In the early 1990s, Anselm Kiefer, the celebrated German Neo-Expressionist and connoisseur of apocalyptic doom, left his wife, children and home near Frankfurt and moved to France. Around the same time, he put together an exhibition for Marian Goodman Gallery in New York called "Flight from Egypt," somewhat hubristically implying that his departure from Germany was akin to the Biblical Exodus of Hebrew slaves.
The show’s major installation, a towering stack of paintings and other works sprinkled with soil and lichen, worth hundreds of thousands of dollars, was titled Twenty Years of Loneliness (critic Roberta Smith suggested it should have been "Twenty Years of Rising Prices"). Also included in the exhibition were dozens of huge, handmade books, all stained with the artist’s own semen, a sign of his loveless marriage. The post-opening dinner took place in a loft decorated with white cloth, and featured pale organ meats served by waiters with their faces painted white.
"Next Year in Jerusalem," Anselm Kiefer’s current exhibition at Gagosian Gallery in Chelsea (and his first show in New York since 2002), is equally overscaled, though the intervening years have made his works seem considerably less bizarre. A nine-page glossary available at the front desk is a kind of iconographical guide to the 13 huge paintings and 23 sculptural constructions within, via gnomic references to the Kabbalah, the Bible, Norse mythology and wartime German destruction.
Kiefer is of course notorious for his engagement with Germany’s Nazi past, beginning with Occupations (1969), a series of large self-portrait photographs of the artist giving the Nazi salute in countries the Germans had occupied -- a gesture guaranteed to offend. Blurring the distinction between parody and homage, however, his huge ravaged landscapes, slathered with paint, earth and straw in a palette of gray, taupe and ghostly white, conjured up the bleakness and savagery lurking deep in Hitler’s imagined collective German psyche.

* * * * *

Retype the part of the Anselm Kiefer piece above that begins at "In the early" and ends after "of Hebrew slaves.".

§ Recorded information:
* * * * *

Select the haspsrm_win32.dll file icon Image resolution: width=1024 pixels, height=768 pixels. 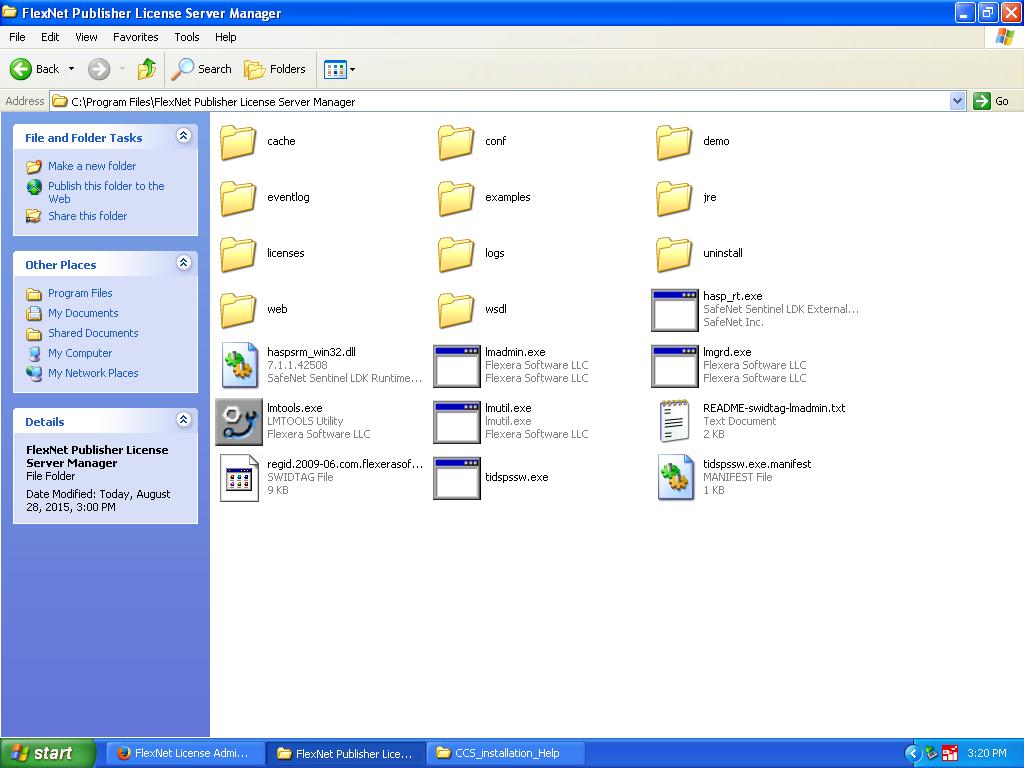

* * * * *

§ Answer for this exercise:
In the early 1990s, Anselm Kiefer, the celebrated German Neo-Expressionist and connoisseur of apocalyptic doom, left his wife, children and home near Frankfurt and moved to France. Around the same time, he put together an exhibition for Marian Goodman Gallery in New York called "Flight from Egypt," somewhat hubristically implying that his departure from Germany was akin to the Biblical Exodus of Hebrew slaves.